Cualquiera pudiera sonreír con la lectura de este párrafo que, lógicamente, no fue calcado de la vida real. Sin embargo, esa presunta ficción lingüística dibuja un vicio nada cómico y sí demasiado grave que nos azota en estos días con cierta frecuencia: la repetición mecánica de frases de cualquier tipo.
En innumerables circunstancias —no solo en asambleas, mítines y congregaciones— saltan a la luz personajes que parecen haberse pasado las dos noches anteriores memorizando textos «hermosos al oído» para dispararlos con rimbombancia frente al público.
Citan y recitan con frialdad locuciones de héroes, o líderes, de clásicos o contemporáneos, aprendidas con tal grado de rigidez que el olvido de un solo término hace despeñarlos por el precipicio del ridículo.
A veces halan por los pelos la oración prefabricada; la insertan a la fuerza en una perorata sobre los «huertos intensivos», aunque el pensamiento memorizado se refiera a la importancia de la música salsa.
Y en ocasiones llegan a trastocar —o a inventar— autores, fechas y circunstancias, lo que puede conducirlos a asegurar que alguien sagrado de historia expresó: «Robar libros no es robar».
Por supuesto, no resulta un pecado acudir a la sentencia bella que en otro tiempo glorificó el lenguaje y estremeció conciencias, corazones, almas. No es yerro ni barbaridad transportar al presente la idea pasada que ahora sigue siendo roca ante lo dúctil o lamparilla ante el ocaso.
El pecado, superlativo, se anida en que esas frases aludidas casi siempre se pronuncian en un ejercicio de robotización del intelecto, como un acto de imitación del papagayo, un animal que puede articular palabras de otro pero no piensa, ni crea, ni imagina nada.

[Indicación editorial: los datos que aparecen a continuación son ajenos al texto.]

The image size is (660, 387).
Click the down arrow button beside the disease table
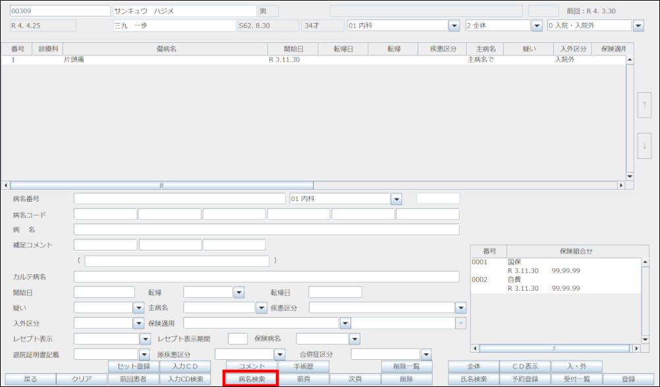645,146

La barbaridad radica en que esas declamaciones, en oportunidades, nacen al tratar asuntos trascendentales de una fábrica, de un territorio o de la mismísima nación.
En esta era, por ejemplo, he visto pasmado cómo algunos han puesto de moda, ante cualquier problema terrenal o divino, el recital del concepto de Revolución, como si con él abrieran el sésamo fabuloso o frotaran la conocida lámpara del cuento.
Bien nos alertó Raúl, en su inolvidable discurso del 26 de Julio en Camagüey, que para avanzar y crecer como pueblo necesitamos llevar a diario —de manera creadora y renovadora, no como autómatas— el significado de esa Revolución conceptuada oportunamente por Fidel.
Esa Revolución es teoría y filosofía, claro. Pero, por encima de todo, hechos, acciones, actitudes. No se parece en nada a una abstracción, ni a la forma invisible del viento, ni al concierto de un papagayo que no ha aprendido todavía —¡no quería terminar mi intervención sin señalarlo!— que aprender de memoria es, como dijo Varela, el mayor de los absurdos.